狂犬病(恐水病)rabies, lyssa
【概念】
犬などの咬傷から感染する狂犬病ウィルスにより、筋痙攣、精神症状などを起こす予後不良の疾患。ほぼ全世界に分布している。
【病原体】
ラブドウィルス科リッサウィルス属Ⅰ型の狂犬病ウィルス rabies virus。
ほとんどの哺乳類に感染可能で、人獣共通感染症。
ウィルスは罹患動物の唾液中に存在し、咬傷から感染し、潜伏期間中局所にとどまる。その後筋組織でわずかに増殖し、神経軸索内を逆行して脊髄に達し、中枢神経系に拡大する。大脳灰白質でウィルスは活発に増殖し、神経細胞の細胞質に好酸性の封入体(Negri小体)を形成する。神経細胞死は少なく、ニューロンの機能不全が主体。

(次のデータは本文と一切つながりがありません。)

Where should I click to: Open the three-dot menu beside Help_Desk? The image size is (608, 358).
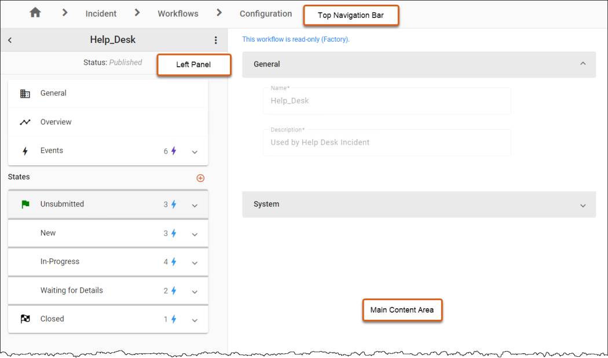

中枢神経で増殖したウィルスは末梢神経を遠心性に下降し、皮膚や唾液腺に達する。
【疫学】
・4類感染症
・感染経路:動物による咬傷または引っかき傷。
・わが国では輸入感染症としてのみみられる。
・南アジア地域や南米地域などに多く、発病すればほぼ100%致死的となる。世界中で年間5万人あまりが死亡しているが、日本では1957年以後発症例なし。
【臨床症状】
・潜伏期間:30〜90日(少数例に1年以上もあり)。
・前駆期(1〜10日):発熱、不安、焦燥感、頭痛、不眠、咬傷部の疼痛と知覚異常など。
・急性神経症状には狂騒型と麻痺型がある。
・狂躁型(80%):間欠的な不穏・興奮・錯乱がおこる。唾液の分泌亢進がみられ、咽頭筋群の痙攣とそれに伴う痛みから飲水困難となる。症状が進行するとわずかな刺激や水を見ただけで痙攣発作(恐水病・恐風症)が起こり、全身痙攣にいたる。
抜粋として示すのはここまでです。